* _Exercise goal_
What lines below contain the word "button"? Please pull each one out.

(Records from a data collection)
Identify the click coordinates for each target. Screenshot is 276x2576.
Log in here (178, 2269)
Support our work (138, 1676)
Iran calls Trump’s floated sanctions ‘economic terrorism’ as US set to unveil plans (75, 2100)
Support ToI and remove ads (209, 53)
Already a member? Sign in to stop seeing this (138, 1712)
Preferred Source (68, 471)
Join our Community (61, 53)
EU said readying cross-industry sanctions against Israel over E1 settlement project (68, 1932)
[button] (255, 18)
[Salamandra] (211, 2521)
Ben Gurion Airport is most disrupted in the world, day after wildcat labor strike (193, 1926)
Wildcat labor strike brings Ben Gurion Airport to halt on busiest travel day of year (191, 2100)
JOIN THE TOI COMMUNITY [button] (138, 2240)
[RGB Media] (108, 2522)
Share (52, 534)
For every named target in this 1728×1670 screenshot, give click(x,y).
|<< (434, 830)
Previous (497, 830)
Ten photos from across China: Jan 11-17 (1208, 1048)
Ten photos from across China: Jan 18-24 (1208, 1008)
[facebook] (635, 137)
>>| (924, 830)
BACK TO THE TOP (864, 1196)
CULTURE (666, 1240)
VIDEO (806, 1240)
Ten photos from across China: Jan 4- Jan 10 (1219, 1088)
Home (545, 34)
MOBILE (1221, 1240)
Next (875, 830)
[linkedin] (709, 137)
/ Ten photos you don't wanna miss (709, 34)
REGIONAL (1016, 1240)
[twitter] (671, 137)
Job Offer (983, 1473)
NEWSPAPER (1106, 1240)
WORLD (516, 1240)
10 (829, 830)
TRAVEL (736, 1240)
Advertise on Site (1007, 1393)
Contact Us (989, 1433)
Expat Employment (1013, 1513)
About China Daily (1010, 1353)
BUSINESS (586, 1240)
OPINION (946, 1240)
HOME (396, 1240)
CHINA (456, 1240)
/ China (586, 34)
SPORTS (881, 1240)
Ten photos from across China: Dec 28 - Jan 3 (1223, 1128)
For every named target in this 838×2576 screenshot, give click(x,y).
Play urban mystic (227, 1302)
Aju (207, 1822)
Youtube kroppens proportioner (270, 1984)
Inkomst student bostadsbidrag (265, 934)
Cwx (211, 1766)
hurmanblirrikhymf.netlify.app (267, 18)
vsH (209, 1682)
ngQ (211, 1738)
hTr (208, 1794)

* _Final answer_
[button] (255, 18)
JOIN THE TOI COMMUNITY [button] (138, 2240)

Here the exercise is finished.